Eufórica por ser a nova preferida do infante, Teresa Lourenço acompanhou-o na comitiva de Álvaro no retorno a Portugal. Em Lisboa, Pedro instalou-a numa casa confortável e ia visitá-la de vez em quando. O único filho deles, João, nasceu em abril do ano seguinte.
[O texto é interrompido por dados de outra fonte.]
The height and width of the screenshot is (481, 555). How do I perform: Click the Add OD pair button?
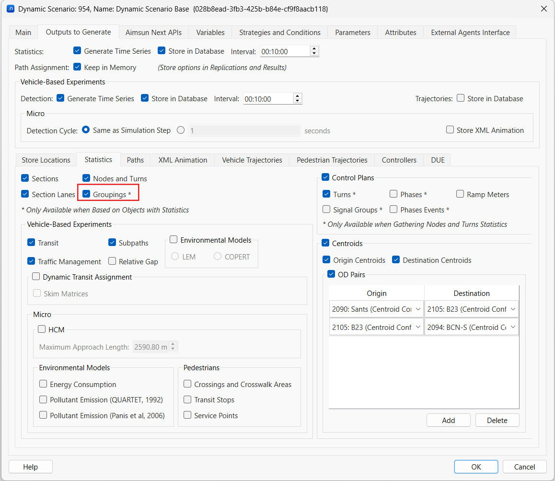point(448,420)
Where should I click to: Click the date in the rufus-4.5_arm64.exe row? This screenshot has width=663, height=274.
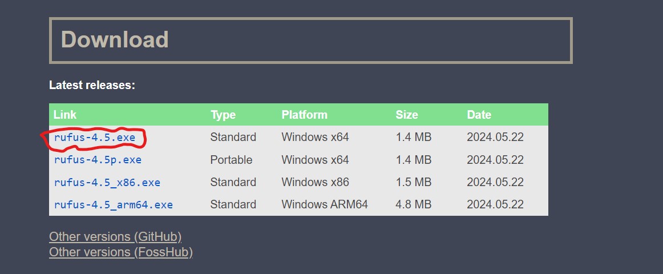coord(495,204)
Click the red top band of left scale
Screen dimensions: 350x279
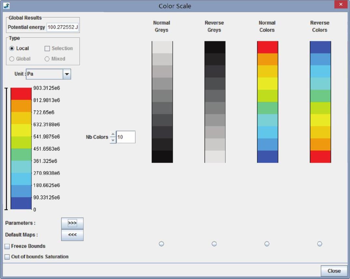[x=21, y=94]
Seguindo o costume, Pedro recompensou a jovem com terras e deu títulos a seu pai e irmãos. Depois, sem mais nem menos, desistiu dela e foi dormir com Margarida, uma tecelã em Coimbra. A mulher era viúva, estéril, mais velha do que ele e adorava preparar seus pratos favoritos. Seria sua companhia eventual durante anos e somente isso, uma simples companhia. Pedro jamais voltaria a amar de verdade.

Em maio, Beatriz mandou avisá-lo de que Afonso estava muito doente e pedia sua presença. Não viveria muito mais. O filho, que caçava ao norte do reino, não mudou seus planos. Apareceu em

Lisboa apenas quando a morte do pai foi confirmada, pronto para assumir o trono.

Preocupado com aquele excesso de indiferença, Lobato instigou Peres a retomar a pergunta sobre a pessoa que ocuparia o túmulo. – Força-o a falar sobre o assunto. – Mas não me disseste para ter paciência? – Ele não conseguirá carregar tudo sozinho. D. Branca está longe e ele tem vergonha de desabafar seus problemas comigo. – Podias tentar. – Na minha única tentativa, terminei com duas costelas quebradas. – E por que achas que ele confiará em mim? – Ele gosta de ti. – De mim? – ela duvidou. – Quase o matei duas vezes! E o que mais desejo é vê-lo morrer aos poucos, sufocado pela própria consciên… – Sei, sei. – É verdade! – Então esta será tua melhor oportunidade para assistir de perto a seu sofrimento. Agora vai!

O criado abriu a porta da antecâmara de Pedro e enxotou-a para dentro. No lado externo do paço, a noite encobria vagarosamente a cidade.

Era final de maio de 1357 e Portugal amanheceria com um novo rei, aquele que finalmente teria plenos poderes para concretizar sua aguardada vingança contra os outros três assassinos.

Ao pensar nisso, Lobato sentiu um calafrio. Perdera a noção do ponto a que o amigo seria capaz de chegar.

Escondido junto à porta, no corredor, cruzou os braços. Peres parara diante de Pedro que, em pé, contemplava a vista além de uma janela.

– Preciso que me fales sobre a pessoa que ocupará o túmulo – exigiu a garota. – Depois. – Não. Tem que ser agora.

Ele fixou nela olhos atormentados. – Ago-go-ra? – Agora.

Soava como uma cobrança impiedosa. Mesmo sabendo que aquilo era necessário, Lobato arrependeu-se de tê-la enviado.

Pedro foi se sentar na cama. Pareceu muito mais velho do que era aos 37 anos de idade.

Contaria tudo o que Peres desejasse saber.